WHAT THE TASK REQUIRES: Return the passage of the article on the SSPCA's wildlife rescue figures from "National Wildlife Rescue Centre manager" to "been greatly enhanced.", word for word.

DOCUMENT PASSAGE:
SCOTLAND'S concerned animal-lovers have fuelled a 75% rise in the number of wild birds and mammals being treated by a major charity.
The Scottish Society for the Prevention of Cruelty to Animals (SSPCA) said its vets had cared for 3917 sick, injured and orphaned wild animals in 2011, including 2678 birds, describing it as a staggering rise of 75% compared with five years ago.
The charity revealed the figures as it opened Scotland's first National Wildlife Rescue Centre to cope with the increase in demand. It said that a growing awareness of the charity's work in helping all animals, and not just pets, had led to the rise.
National Wildlife Rescue Centre manager Colin Seddon said the demands on the service had increased at such a rate that the charity's centre at Middlebank in Fife, originally designed as an oiled bird cleaning unit, was stretched by the volume of animals being rescued.
He said: "We often had to transfer wildlife to other organisations to continue their rehabilitation but we can now care for every type of wild animal found in Scotland from rescue to release, with only whales and dolphins the exception.
"This is a major step forward for wildlife welfare in Scotland, with our ability to treat all kinds of birds and wild mammals having been greatly enhanced.
"Animals will now be cared for in one place right up until they are ready to be released back into their natural habitat, keeping human interaction and stress to an absolute minimum."

STORED ROWS:

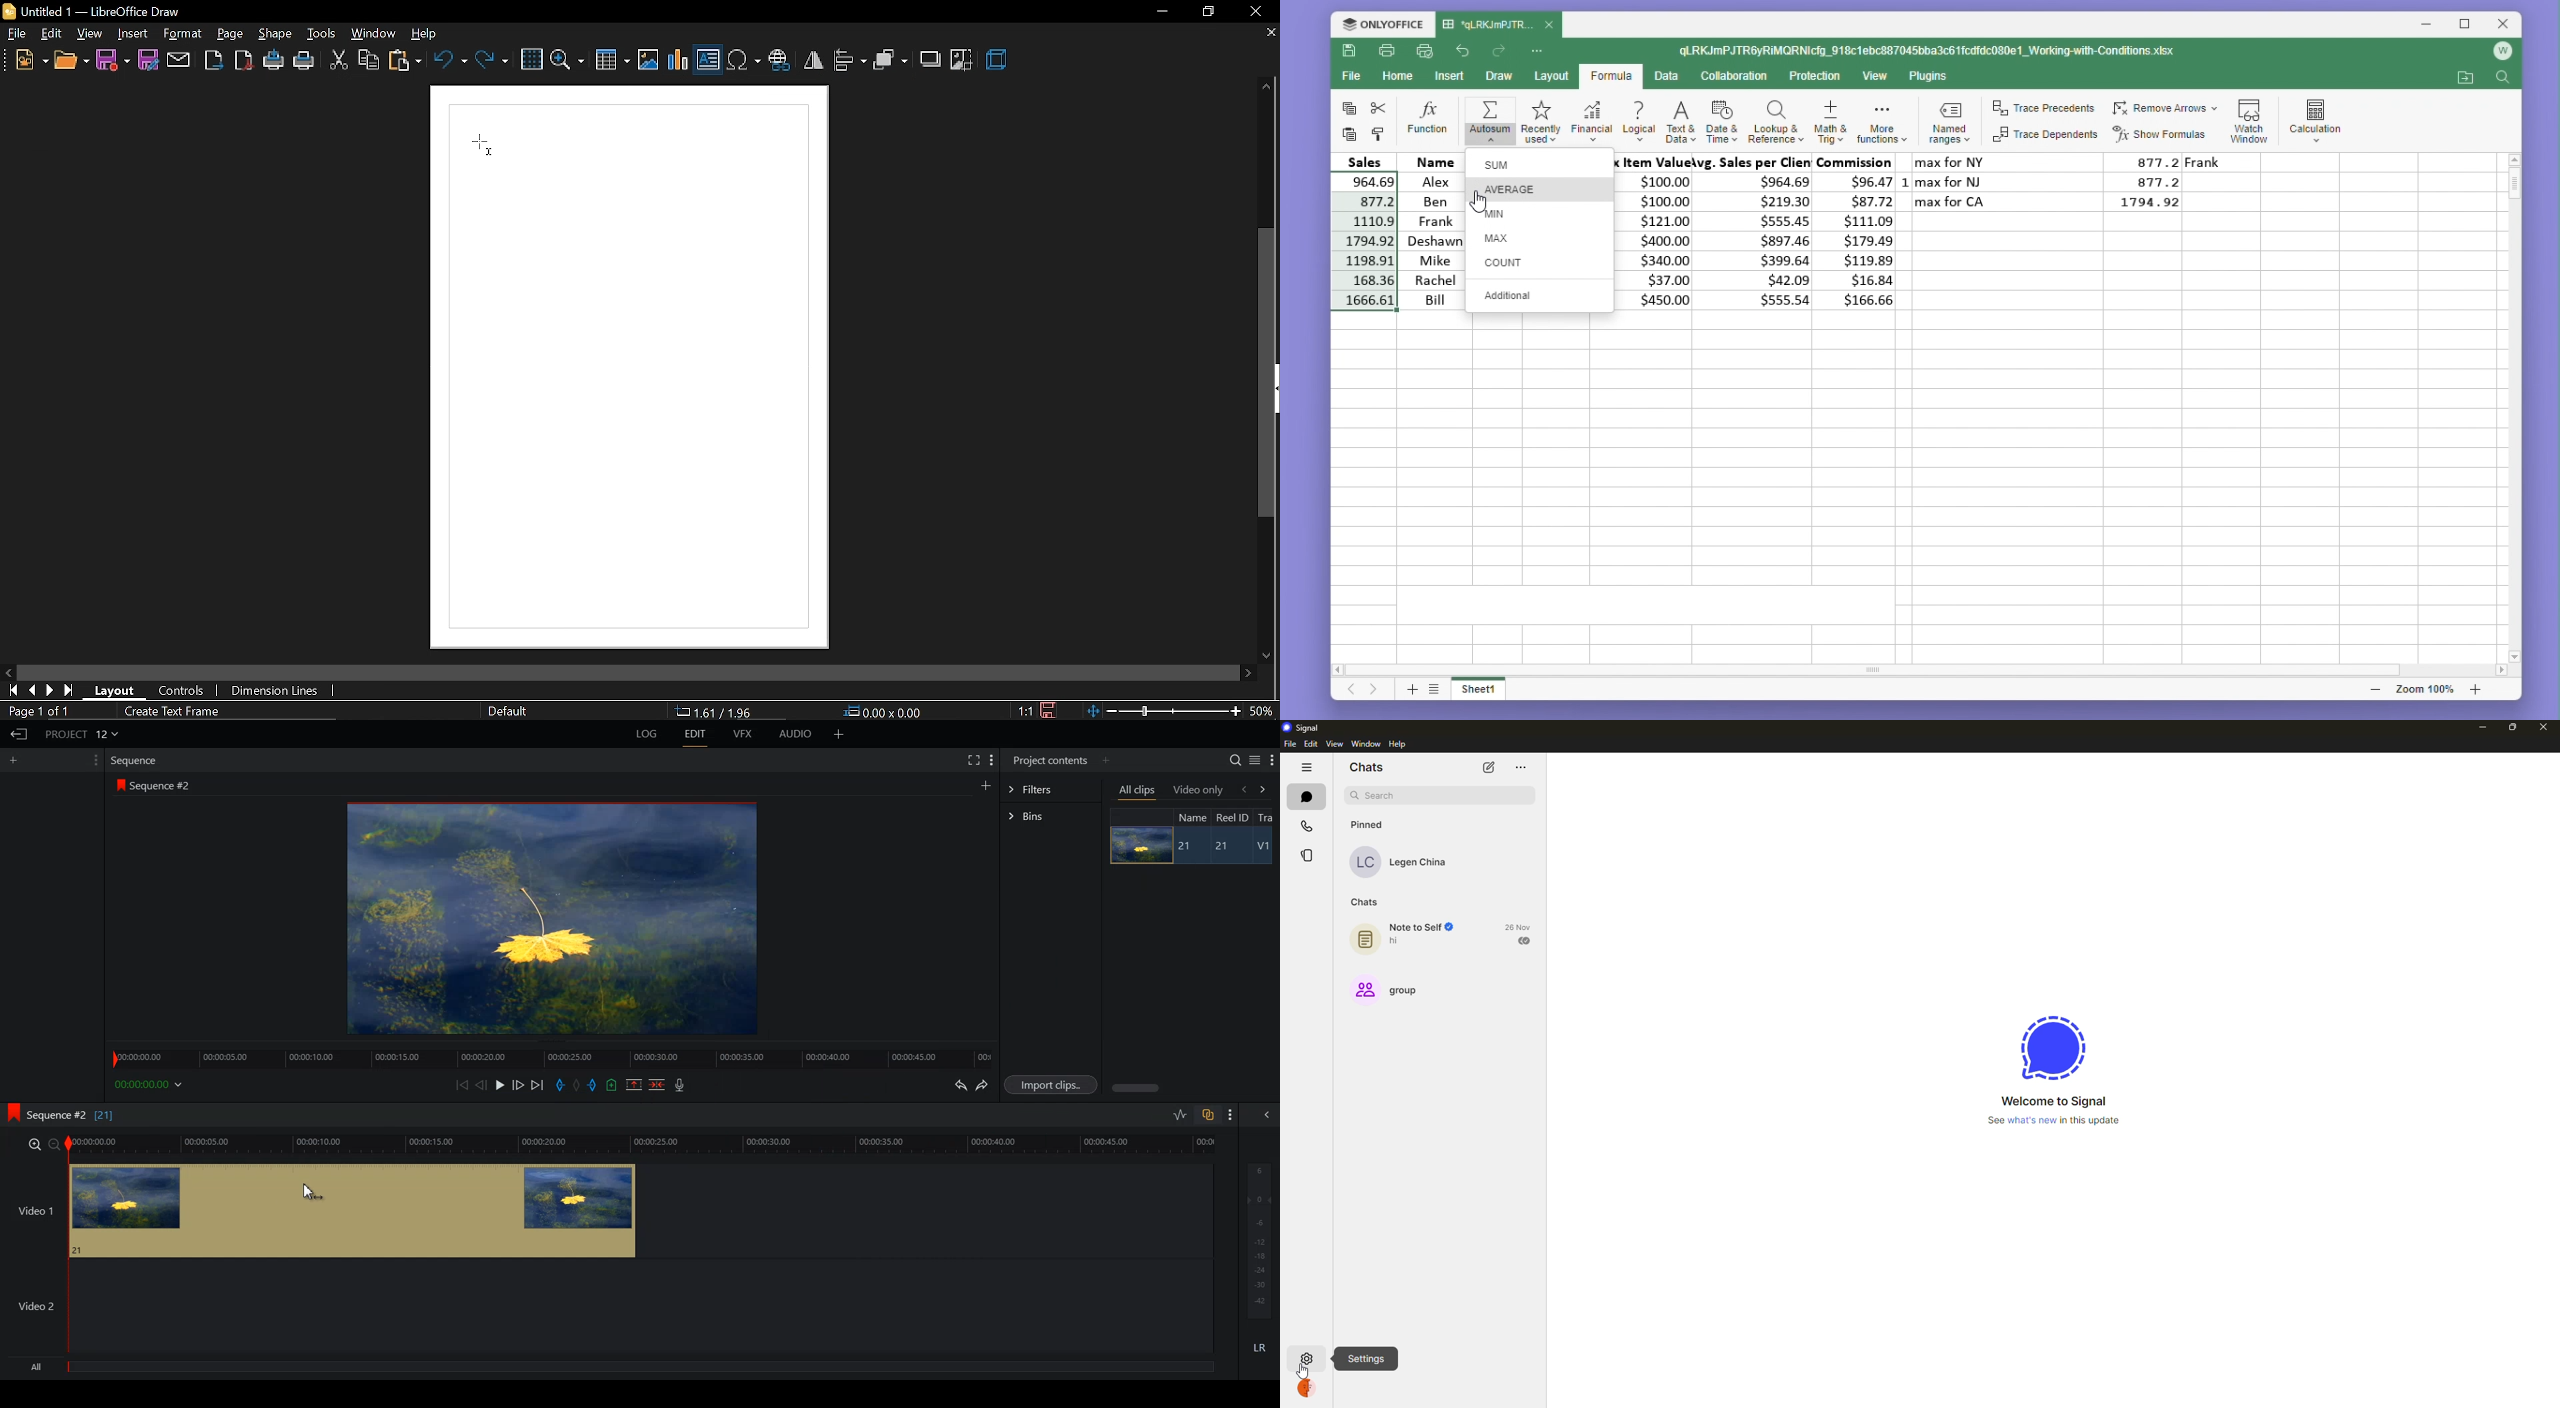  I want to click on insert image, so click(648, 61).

...

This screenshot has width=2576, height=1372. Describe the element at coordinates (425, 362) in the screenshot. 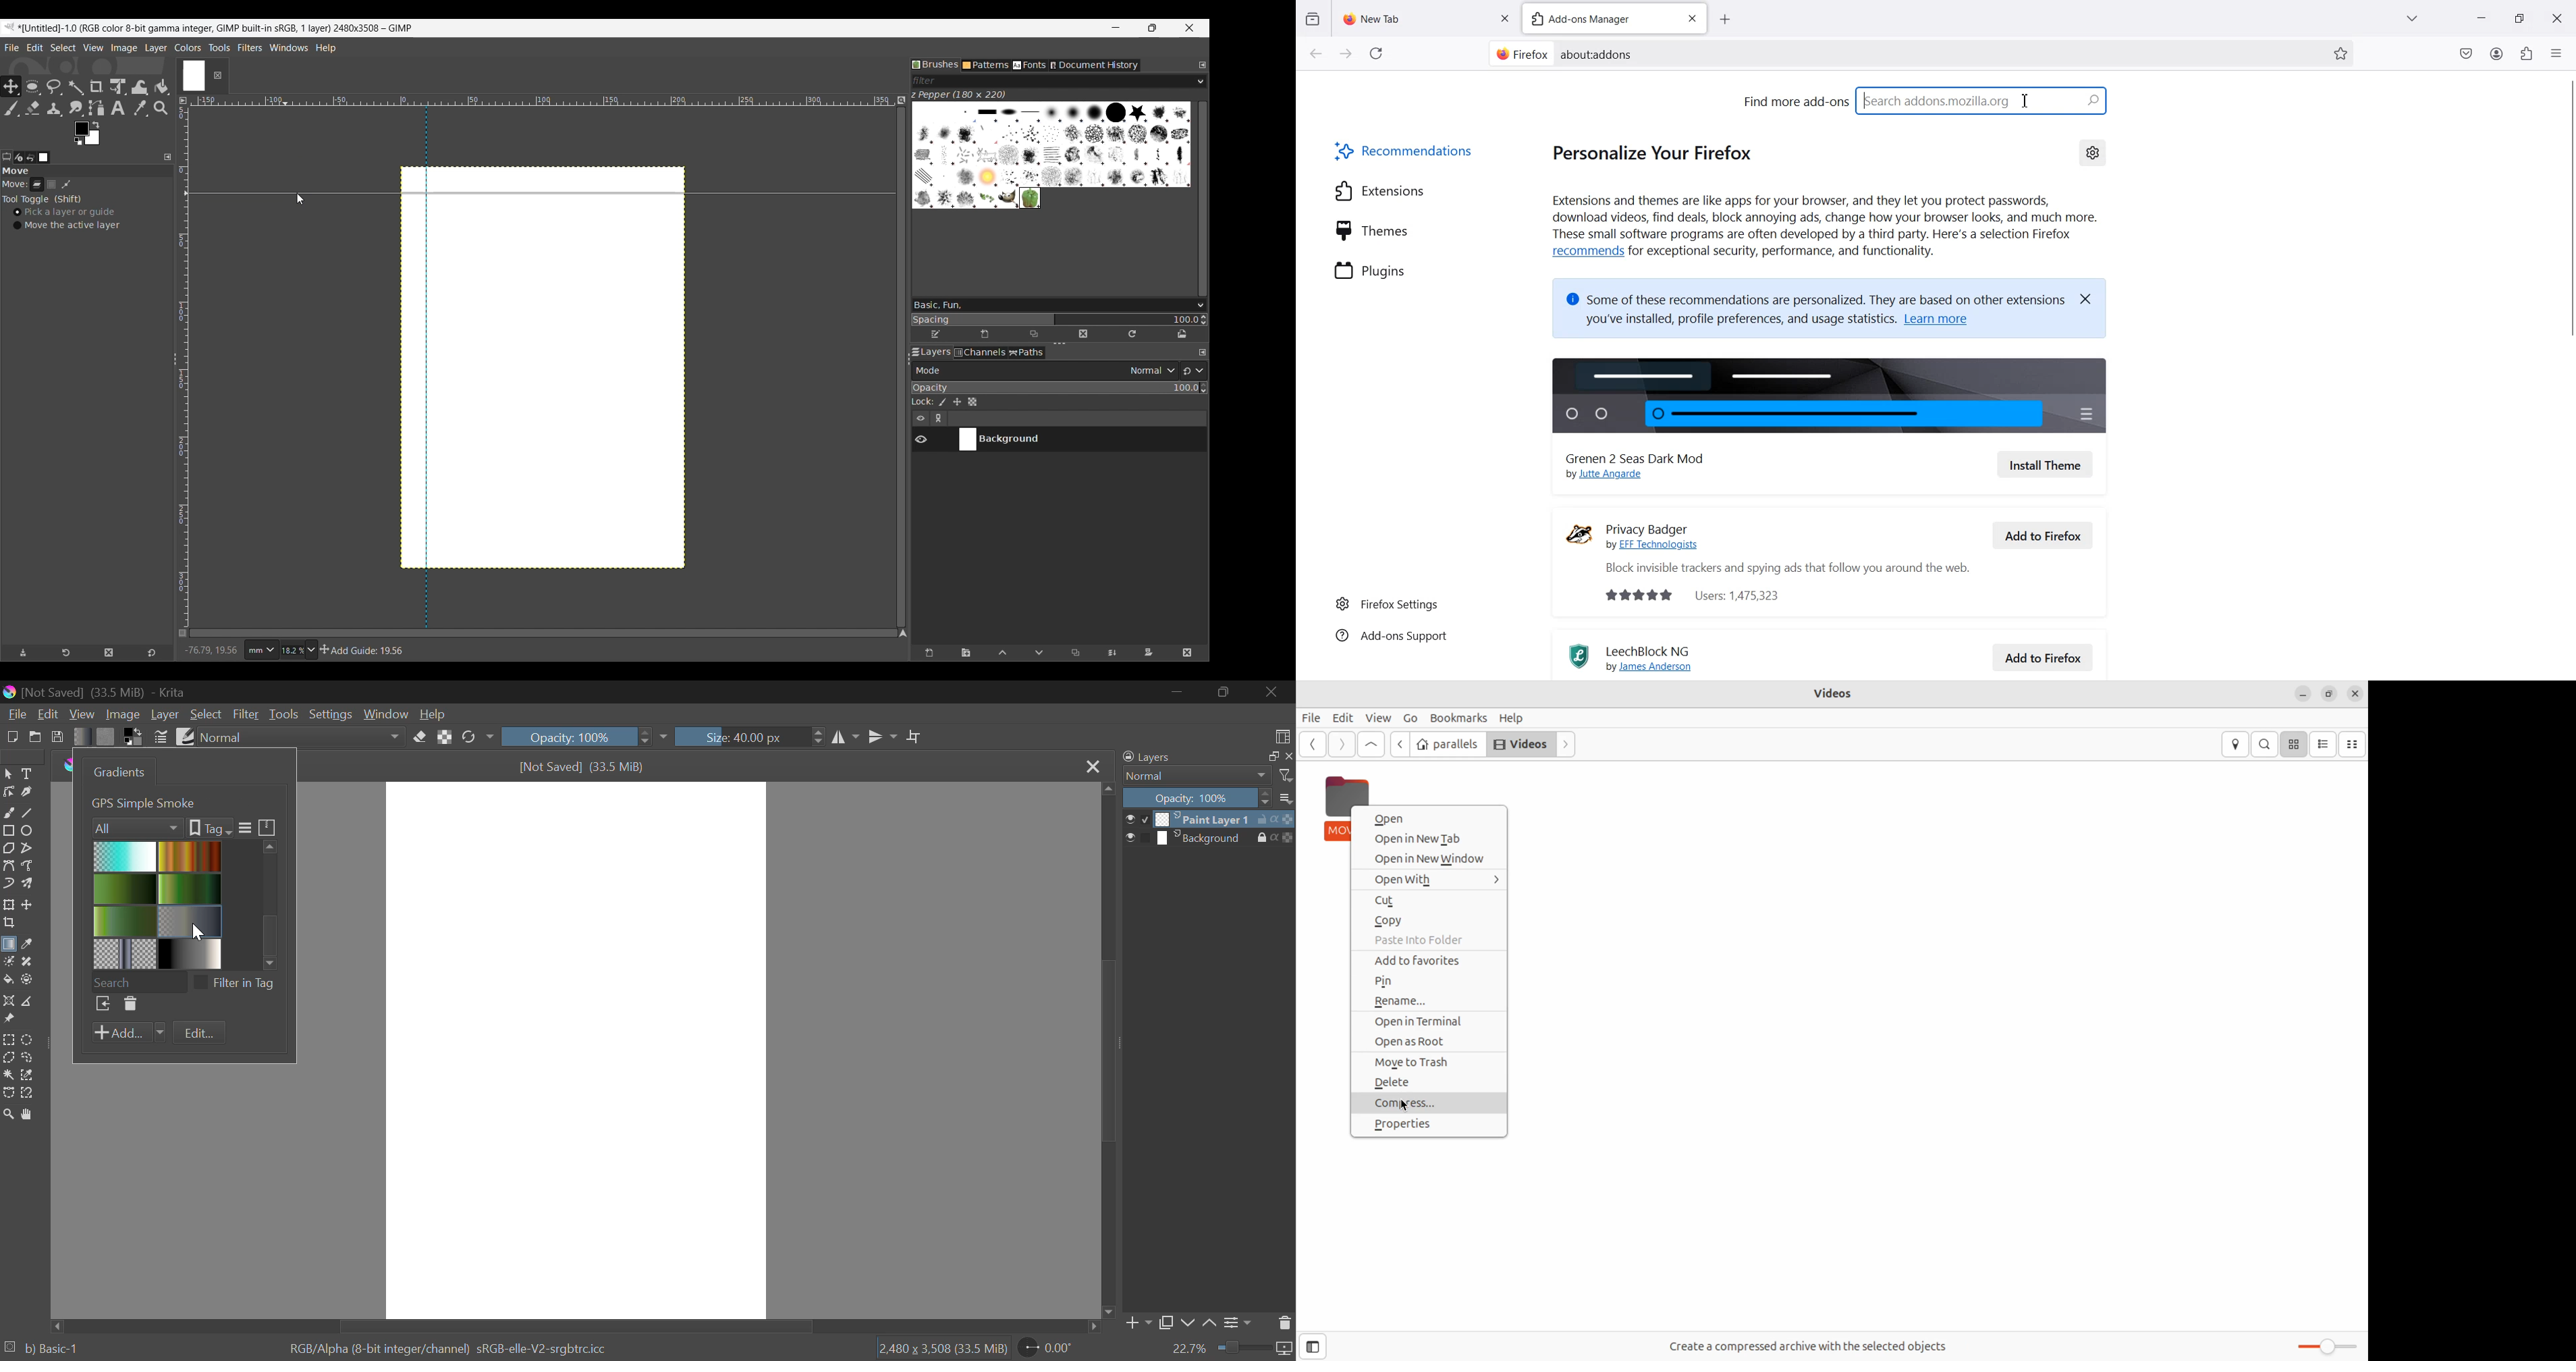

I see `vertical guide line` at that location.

ANSWER TO THIS EXERCISE:
National Wildlife Rescue Centre manager Colin Seddon said the demands on the service had increased at such a rate that the charity's centre at Middlebank in Fife, originally designed as an oiled bird cleaning unit, was stretched by the volume of animals being rescued.
He said: "We often had to transfer wildlife to other organisations to continue their rehabilitation but we can now care for every type of wild animal found in Scotland from rescue to release, with only whales and dolphins the exception.
"This is a major step forward for wildlife welfare in Scotland, with our ability to treat all kinds of birds and wild mammals having been greatly enhanced.